2 messages · vito muggeo, Patrick Breheny

#
dear all,

It appears that glmnet(), when "selecting" the covariates entering the 
model, skips from K covariates, say, to K+2 or K+3. Thus 2 or 3 
variables are "added" at the same time and it is not possible to obtain 
a ranking of the covariates according to their importance in the model. 
On the other hand lars() "adds" the covariates one at a time.
My question is: is it possible to obtain a similar output of lars (in 
terms of order of the variables entering the model) using glmnet()?

many thanks,
vito


#Example (from ?glmnet)

set.seed(123)
x=matrix(rnorm(100*20),100,20)
y=rnorm(100)
fit1=glmnet(x,y)
fit1$df #no. of covariates entering the model at different lambdas

#Thus in the "first" model no covariate is included and in the second 
#one 2 covariates (V8 and V20) are included at the same time.
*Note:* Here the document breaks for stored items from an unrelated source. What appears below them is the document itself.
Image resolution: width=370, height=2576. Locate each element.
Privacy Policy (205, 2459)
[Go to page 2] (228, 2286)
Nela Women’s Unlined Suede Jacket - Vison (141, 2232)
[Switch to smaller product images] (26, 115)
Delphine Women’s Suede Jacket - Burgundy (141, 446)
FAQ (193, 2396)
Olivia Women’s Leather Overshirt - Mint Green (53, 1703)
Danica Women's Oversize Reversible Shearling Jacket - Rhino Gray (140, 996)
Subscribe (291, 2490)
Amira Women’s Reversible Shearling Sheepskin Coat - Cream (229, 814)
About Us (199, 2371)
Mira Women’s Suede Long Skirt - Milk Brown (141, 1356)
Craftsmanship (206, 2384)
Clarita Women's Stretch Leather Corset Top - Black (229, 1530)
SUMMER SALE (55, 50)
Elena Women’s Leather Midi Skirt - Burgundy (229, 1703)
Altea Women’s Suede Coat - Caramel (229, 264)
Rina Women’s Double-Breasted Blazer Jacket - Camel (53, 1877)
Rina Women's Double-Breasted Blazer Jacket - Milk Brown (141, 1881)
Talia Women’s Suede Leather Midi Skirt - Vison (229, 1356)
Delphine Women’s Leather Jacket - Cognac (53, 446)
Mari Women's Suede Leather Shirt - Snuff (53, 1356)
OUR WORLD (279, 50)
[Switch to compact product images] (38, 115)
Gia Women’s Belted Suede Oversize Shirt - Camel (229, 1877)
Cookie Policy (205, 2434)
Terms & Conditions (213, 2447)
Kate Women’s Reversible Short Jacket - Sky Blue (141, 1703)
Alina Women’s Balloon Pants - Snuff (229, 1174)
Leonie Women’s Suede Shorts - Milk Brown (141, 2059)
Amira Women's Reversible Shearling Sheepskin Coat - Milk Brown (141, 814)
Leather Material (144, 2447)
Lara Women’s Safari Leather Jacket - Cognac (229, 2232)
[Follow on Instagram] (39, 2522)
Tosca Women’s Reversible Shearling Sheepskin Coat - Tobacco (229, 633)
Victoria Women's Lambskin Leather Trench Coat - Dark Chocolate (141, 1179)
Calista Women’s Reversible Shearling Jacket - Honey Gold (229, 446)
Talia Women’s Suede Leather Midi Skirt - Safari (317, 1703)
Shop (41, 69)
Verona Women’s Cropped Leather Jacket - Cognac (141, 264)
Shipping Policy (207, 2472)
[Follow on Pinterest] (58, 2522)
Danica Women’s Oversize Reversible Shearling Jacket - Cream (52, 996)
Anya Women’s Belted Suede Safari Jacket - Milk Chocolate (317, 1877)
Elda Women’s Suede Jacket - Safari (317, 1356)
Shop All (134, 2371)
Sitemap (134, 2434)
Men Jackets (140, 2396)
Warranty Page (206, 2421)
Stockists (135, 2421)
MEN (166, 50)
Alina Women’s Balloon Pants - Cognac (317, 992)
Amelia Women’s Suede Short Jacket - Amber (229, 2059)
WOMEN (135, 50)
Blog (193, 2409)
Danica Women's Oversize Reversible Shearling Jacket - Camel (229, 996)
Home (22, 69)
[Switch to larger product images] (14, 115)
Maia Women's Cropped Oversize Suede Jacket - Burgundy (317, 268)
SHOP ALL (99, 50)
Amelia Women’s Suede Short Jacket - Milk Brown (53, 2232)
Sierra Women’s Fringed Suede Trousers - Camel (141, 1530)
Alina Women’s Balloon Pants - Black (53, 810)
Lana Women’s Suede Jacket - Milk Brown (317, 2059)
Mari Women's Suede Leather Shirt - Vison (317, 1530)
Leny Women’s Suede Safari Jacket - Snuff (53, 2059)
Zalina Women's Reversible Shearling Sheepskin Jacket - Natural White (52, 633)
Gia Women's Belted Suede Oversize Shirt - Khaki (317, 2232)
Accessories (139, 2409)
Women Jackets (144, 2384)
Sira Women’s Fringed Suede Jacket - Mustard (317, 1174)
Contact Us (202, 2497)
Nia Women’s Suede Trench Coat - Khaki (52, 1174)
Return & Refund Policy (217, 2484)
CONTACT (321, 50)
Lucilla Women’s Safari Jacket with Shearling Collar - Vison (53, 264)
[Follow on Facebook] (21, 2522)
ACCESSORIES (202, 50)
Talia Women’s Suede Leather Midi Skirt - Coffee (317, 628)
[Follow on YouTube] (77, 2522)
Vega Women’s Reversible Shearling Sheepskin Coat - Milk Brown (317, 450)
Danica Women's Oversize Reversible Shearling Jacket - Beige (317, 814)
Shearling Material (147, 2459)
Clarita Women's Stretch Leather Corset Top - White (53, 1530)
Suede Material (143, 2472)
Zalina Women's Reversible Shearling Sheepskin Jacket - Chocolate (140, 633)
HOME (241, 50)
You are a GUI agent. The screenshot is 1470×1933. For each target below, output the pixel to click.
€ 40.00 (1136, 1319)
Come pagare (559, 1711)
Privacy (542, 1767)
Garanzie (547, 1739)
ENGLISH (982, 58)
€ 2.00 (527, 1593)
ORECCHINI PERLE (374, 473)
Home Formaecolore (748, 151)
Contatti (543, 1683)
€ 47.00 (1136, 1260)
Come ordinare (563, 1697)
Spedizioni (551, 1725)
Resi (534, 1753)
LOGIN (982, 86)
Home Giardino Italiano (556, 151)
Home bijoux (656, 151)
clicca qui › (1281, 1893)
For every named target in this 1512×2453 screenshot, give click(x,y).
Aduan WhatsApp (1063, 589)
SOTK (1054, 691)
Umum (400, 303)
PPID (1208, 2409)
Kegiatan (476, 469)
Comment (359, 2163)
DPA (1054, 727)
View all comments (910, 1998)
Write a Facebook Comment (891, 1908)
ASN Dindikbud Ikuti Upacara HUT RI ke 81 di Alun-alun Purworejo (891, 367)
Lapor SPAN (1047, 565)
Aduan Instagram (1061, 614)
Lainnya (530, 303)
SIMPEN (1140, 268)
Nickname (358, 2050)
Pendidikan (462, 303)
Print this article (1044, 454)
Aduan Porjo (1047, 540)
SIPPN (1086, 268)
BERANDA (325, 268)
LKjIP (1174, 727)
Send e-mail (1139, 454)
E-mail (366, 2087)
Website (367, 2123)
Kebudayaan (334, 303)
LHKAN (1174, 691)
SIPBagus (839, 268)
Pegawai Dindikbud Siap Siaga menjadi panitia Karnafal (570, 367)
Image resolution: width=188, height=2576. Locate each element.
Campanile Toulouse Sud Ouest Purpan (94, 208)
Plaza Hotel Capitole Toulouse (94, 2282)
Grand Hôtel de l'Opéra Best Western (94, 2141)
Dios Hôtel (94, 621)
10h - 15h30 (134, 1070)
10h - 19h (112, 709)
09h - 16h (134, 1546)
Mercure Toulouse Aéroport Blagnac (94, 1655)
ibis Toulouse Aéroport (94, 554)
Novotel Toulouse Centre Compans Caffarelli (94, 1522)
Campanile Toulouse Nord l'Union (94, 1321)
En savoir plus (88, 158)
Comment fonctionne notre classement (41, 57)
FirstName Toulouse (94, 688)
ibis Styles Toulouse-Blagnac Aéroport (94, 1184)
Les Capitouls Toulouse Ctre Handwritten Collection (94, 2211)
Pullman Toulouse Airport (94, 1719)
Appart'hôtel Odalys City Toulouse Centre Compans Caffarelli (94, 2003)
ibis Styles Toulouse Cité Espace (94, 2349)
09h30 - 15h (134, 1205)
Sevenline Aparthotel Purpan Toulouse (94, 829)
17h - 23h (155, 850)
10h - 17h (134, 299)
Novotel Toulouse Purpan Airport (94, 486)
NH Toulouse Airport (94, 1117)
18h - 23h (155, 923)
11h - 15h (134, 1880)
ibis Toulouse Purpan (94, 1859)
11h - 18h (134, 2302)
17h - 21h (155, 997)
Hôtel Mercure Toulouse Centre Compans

Because 
#two variables are included at the same time I do not know which 
#variable (among the selected ones) is more important.
#Everything is fine with lars

o<-lars(x,y)
o$df #the covariates enter one at a time.. V8 is "better" than V20
#
On 03/21/2012 06:30 AM, Vito Muggeo (UniPa) wrote:
glmnet() is based on an iterative coordinate descent algorithm applied 
to a grid of lambda values; LARS is a more elegant algorithm and 
computes exact solutions.  You can get your glmnet solutions to have 
higher resolution (more "exact") by using a finer grid.  In your example:
[1]  0  2  4  4 ...

The default is a grid of 100 lambda values.  If we use 300 values, the 
resolution is finer and we can see the variables enter one at a time:

 > fit1=glmnet(x,y,nlambda=300)
 > fit1$df
   [1]  0  1  1  2  3  3  4  ...

However, it is impossible to know in advance how fine the grid must be 
in order to ensure that only one variable enters the model between any 
two consecutive lambda values.